Ben 346 chiamate in un anno – praticamente quasi una al giorno – sono state ricevute dal Centro antiviolenza Medusa di Città di Castello.
Questi i dati alquanto preoccupanti (aggiornati solo al 1 ottobre 2022) e in evidente crescita (nel 2021 erano state “solo” 280) resi noti nell’odierna giornata di monitoraggio per le azioni a contrasto della violenza sulle donne in Altotevere.
Di questa allarmante cifra (che riguarda tutti gli 8 Comuni della vallata), 39 sono state le “prime chiamate” (primo contatto della donna con il centro antiviolenza), con 284 colloqui, 10 consulenze legali e 35 donne attualmente in carico al centro con percorso attivo.

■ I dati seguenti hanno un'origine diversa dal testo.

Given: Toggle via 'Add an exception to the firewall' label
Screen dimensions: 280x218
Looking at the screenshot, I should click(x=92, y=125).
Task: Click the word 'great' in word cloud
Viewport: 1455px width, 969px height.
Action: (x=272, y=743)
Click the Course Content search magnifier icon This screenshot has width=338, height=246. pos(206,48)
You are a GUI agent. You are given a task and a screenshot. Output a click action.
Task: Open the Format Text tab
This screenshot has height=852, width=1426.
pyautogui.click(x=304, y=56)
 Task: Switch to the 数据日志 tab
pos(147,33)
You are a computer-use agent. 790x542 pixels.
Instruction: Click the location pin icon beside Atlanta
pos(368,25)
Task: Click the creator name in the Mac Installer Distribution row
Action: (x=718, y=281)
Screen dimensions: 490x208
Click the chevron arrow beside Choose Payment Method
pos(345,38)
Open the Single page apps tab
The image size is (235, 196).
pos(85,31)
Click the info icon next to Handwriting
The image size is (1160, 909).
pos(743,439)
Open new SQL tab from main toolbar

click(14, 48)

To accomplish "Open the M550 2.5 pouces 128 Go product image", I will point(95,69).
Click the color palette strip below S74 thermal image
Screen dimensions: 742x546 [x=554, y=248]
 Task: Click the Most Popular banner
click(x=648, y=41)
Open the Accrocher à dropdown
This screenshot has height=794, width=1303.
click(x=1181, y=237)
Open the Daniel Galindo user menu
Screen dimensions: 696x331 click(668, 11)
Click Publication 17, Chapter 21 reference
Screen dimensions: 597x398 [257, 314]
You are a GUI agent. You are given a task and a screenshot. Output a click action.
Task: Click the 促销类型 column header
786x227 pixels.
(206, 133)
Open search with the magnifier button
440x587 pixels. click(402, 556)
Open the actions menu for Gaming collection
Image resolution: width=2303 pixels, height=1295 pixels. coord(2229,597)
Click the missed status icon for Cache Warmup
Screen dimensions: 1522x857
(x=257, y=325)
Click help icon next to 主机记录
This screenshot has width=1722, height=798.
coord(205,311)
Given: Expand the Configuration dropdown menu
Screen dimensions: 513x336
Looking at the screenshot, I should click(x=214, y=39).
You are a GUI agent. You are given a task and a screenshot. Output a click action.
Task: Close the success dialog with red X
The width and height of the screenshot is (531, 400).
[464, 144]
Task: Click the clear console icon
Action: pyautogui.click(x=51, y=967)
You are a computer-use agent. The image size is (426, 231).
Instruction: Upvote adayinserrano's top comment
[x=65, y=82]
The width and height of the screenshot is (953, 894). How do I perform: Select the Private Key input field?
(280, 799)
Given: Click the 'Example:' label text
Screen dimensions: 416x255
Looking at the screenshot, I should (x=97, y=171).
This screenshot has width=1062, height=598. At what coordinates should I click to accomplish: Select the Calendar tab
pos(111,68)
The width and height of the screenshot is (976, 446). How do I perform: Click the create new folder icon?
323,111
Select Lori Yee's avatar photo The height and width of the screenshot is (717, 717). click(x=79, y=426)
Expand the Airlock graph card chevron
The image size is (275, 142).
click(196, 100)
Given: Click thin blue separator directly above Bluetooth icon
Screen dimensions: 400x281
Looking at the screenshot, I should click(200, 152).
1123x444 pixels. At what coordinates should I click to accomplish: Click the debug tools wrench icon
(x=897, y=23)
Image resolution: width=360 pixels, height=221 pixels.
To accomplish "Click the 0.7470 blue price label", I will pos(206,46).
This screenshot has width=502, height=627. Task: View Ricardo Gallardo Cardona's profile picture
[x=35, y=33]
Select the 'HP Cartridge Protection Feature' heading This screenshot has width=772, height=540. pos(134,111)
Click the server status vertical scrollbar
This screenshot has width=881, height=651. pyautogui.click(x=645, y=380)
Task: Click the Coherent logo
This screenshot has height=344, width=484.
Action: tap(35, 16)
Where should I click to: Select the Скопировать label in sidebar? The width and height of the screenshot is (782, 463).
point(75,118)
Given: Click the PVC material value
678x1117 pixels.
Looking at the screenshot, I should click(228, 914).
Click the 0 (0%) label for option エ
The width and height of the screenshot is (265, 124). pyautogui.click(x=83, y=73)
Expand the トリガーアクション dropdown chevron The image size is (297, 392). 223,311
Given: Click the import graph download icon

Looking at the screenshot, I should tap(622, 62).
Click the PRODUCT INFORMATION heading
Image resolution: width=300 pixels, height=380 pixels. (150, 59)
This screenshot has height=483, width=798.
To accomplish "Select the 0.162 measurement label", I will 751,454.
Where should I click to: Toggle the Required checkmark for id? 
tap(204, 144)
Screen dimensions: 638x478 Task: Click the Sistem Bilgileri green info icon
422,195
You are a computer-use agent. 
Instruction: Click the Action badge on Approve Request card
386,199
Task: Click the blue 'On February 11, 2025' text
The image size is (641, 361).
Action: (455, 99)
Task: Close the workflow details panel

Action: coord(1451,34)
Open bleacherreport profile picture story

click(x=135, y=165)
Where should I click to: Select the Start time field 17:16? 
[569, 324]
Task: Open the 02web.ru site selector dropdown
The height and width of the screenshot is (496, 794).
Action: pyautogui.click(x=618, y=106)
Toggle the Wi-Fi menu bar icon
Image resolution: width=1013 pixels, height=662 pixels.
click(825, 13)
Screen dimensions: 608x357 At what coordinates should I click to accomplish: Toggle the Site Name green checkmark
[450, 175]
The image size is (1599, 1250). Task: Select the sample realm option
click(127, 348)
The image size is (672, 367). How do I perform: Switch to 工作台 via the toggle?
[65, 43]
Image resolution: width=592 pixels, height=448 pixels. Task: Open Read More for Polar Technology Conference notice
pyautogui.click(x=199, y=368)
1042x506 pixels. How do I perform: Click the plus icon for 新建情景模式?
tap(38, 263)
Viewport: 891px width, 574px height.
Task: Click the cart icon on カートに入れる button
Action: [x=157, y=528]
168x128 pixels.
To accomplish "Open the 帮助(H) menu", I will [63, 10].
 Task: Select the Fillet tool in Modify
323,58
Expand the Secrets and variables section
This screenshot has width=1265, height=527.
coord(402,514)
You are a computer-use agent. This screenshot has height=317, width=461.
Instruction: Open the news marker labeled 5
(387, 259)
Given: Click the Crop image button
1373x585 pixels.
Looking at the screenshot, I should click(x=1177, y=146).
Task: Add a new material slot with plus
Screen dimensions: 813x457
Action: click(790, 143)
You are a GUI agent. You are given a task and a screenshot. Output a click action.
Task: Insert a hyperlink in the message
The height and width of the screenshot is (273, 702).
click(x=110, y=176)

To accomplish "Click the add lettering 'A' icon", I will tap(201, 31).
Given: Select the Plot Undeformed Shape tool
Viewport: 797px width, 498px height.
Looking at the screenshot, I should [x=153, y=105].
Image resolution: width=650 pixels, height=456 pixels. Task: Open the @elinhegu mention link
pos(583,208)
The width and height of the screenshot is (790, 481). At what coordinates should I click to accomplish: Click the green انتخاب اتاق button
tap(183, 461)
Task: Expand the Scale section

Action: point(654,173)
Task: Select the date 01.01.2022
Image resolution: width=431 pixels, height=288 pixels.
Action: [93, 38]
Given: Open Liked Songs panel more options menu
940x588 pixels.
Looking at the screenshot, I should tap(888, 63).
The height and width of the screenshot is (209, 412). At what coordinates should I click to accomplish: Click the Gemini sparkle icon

Nella sala consiliare sono state anche dettate le linee di intervento a contrasto della violenza sulle donne, implementate da una a tre grazie ad un finanziamento della Regione Umbria e proprio in virtù dell’aumento di casi: al centro antiviolenza Medusa si aggiungeranno infatti progetti per il sostegno all’indipendenza economica delle donne inserite nel percorso di uscita dalla violenza e una terza linea che vedrà la formazione del personale delle scuole primarie, in collaborazione con le direzioni didattiche.
In questa giornata di monitoraggio si sono ritrovati insieme Usl umbria1, forze dell’ordine, Cav, scuole, associazioni di categoria, sindacati e operatori di settore, già presenti al tavolo dello scorso anno. “Un grido di allarme emerge dal Comune di Città di Castello al centro della rete antiviolenza – ha precisato l’assessore Letizia Guerri, presente insieme al sindaco Luca Secondi, al direttore sanitario distrettuale Daniela Felicioni, al vicepresidente del Consiglio regionale Michele Bettarelli, agli assessori Benedetta Calagreti e Michela Botteghi e a Elda Rossi del Cpo
“A fronte di un’emergenza sociale che cresce vertiginosamente devono crescere gli strumenti per fronteggiarla: la rete della violenza ha bisogno di finanziamenti strutturali e pluriennali che mettano in condizione gli enti locali di poter dare risposte necessarie”. Riguardo ai progetti di indipendenza economica delle donne che entrano nel percorso della violenza Guerri ha aggiunto: “La nostra città ha un tessuto produttivo in grado di mettere in atto buone pratiche, grazie alle associazioni di categoria che, assieme alle sigle sindacali, hanno dato disponibilità ad insediare un tavolo dedicato”.